Edit the stretch of items from the line containing "The height and width of the screenshot is (588, 1442)." through the line containing "Action: click(x=60, y=155)" by replacing "Uncheck" with "Deselect", and give only those lines back with nothing else changed.

>> START

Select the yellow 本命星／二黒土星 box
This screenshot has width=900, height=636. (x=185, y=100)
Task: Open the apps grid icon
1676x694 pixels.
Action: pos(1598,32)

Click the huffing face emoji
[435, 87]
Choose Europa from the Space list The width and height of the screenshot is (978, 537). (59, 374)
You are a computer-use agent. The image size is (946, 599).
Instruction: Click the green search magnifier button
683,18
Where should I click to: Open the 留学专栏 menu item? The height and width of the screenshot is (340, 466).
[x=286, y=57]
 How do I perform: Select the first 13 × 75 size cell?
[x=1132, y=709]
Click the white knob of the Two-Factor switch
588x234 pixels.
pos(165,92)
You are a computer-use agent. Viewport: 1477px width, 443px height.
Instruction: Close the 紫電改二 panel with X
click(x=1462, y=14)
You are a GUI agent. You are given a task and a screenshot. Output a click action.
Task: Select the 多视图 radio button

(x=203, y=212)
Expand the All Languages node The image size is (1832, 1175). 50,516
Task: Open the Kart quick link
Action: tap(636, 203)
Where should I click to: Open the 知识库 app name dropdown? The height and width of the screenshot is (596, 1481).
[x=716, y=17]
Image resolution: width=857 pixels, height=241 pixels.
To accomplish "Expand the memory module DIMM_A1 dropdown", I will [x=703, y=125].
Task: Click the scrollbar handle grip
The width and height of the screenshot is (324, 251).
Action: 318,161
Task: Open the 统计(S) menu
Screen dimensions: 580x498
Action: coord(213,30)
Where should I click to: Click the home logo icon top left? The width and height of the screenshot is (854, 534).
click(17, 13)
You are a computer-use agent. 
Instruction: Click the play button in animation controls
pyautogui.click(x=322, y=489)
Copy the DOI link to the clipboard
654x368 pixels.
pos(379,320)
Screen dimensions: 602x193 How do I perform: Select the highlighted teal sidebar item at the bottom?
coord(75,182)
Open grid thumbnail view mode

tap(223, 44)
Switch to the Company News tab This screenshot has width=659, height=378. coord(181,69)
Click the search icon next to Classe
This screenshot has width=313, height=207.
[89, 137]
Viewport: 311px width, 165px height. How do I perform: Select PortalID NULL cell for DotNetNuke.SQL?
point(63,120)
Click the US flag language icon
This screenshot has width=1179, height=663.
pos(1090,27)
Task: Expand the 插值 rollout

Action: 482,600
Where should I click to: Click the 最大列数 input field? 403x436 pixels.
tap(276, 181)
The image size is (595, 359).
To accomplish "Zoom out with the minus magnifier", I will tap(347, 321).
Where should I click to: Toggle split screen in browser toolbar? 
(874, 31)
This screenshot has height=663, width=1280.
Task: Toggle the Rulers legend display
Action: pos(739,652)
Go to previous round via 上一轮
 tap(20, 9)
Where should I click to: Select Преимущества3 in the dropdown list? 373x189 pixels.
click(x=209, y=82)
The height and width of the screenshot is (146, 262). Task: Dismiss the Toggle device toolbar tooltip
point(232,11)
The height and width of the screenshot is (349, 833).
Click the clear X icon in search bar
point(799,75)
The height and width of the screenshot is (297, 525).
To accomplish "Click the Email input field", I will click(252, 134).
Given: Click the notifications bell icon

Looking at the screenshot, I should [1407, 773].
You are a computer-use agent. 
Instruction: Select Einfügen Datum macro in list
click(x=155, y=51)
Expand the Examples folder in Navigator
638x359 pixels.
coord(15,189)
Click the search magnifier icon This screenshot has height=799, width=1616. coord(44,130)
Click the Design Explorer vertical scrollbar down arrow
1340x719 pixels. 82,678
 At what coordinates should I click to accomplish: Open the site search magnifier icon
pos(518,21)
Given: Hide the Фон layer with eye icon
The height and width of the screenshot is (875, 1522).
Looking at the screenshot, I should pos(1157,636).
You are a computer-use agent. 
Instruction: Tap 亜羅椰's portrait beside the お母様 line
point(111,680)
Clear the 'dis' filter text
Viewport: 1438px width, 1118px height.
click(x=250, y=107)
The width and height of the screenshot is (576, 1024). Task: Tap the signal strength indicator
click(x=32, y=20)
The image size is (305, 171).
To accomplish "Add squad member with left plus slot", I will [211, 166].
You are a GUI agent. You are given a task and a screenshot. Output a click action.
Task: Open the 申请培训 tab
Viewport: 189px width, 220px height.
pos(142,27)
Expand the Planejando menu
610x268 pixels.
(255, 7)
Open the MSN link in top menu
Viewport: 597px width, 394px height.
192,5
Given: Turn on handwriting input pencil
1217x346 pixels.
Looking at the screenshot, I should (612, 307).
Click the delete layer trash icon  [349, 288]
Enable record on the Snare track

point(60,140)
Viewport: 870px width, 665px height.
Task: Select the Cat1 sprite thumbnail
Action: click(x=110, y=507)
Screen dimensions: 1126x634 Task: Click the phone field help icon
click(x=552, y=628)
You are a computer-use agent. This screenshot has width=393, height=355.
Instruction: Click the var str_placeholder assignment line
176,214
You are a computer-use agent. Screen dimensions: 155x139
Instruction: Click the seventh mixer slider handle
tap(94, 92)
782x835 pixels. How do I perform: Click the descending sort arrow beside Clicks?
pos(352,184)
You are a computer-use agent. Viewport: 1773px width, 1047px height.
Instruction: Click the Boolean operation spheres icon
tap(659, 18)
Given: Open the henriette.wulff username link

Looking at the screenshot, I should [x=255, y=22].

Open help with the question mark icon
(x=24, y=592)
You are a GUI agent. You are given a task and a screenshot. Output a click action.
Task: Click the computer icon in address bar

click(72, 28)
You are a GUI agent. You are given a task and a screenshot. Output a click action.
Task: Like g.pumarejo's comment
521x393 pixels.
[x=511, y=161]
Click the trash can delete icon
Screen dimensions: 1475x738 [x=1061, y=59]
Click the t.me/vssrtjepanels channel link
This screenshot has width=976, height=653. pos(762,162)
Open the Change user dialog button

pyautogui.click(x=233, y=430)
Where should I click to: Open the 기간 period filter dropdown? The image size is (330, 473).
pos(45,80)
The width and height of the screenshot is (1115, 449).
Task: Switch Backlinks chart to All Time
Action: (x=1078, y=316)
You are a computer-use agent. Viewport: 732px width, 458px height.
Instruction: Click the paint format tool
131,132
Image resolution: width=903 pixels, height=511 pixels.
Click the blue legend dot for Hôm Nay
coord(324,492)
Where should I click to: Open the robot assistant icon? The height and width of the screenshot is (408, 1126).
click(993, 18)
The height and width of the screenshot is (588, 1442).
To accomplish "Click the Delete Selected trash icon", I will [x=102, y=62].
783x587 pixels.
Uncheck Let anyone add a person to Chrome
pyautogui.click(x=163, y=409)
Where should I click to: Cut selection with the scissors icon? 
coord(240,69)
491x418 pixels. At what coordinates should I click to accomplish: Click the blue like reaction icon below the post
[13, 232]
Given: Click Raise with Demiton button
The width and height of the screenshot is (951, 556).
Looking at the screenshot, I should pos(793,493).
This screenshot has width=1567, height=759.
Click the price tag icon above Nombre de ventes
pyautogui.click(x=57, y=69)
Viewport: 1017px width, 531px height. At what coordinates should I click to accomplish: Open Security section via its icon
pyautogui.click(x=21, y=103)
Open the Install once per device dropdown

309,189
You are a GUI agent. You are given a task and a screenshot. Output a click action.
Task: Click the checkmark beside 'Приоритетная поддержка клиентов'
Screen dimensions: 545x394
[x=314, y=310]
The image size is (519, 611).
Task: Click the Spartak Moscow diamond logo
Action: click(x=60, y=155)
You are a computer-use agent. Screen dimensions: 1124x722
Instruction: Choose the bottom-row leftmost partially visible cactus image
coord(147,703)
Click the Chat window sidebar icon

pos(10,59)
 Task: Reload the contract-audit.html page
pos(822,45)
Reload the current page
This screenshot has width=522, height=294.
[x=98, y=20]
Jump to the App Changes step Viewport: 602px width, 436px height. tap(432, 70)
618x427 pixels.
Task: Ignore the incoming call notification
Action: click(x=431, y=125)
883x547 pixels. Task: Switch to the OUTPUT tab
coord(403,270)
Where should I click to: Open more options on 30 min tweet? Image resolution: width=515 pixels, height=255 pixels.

>> END

▶ [TASK RESULT]
The height and width of the screenshot is (588, 1442).
To accomplish "Click the Delete Selected trash icon", I will [x=102, y=62].
783x587 pixels.
Deselect Let anyone add a person to Chrome
pyautogui.click(x=163, y=409)
Where should I click to: Cut selection with the scissors icon? 
coord(240,69)
491x418 pixels. At what coordinates should I click to accomplish: Click the blue like reaction icon below the post
[13, 232]
Given: Click Raise with Demiton button
The width and height of the screenshot is (951, 556).
Looking at the screenshot, I should pos(793,493).
This screenshot has width=1567, height=759.
Click the price tag icon above Nombre de ventes
pyautogui.click(x=57, y=69)
Viewport: 1017px width, 531px height. At what coordinates should I click to accomplish: Open Security section via its icon
pyautogui.click(x=21, y=103)
Open the Install once per device dropdown

309,189
You are a GUI agent. You are given a task and a screenshot. Output a click action.
Task: Click the checkmark beside 'Приоритетная поддержка клиентов'
Screen dimensions: 545x394
[x=314, y=310]
The image size is (519, 611).
Task: Click the Spartak Moscow diamond logo
Action: click(x=60, y=155)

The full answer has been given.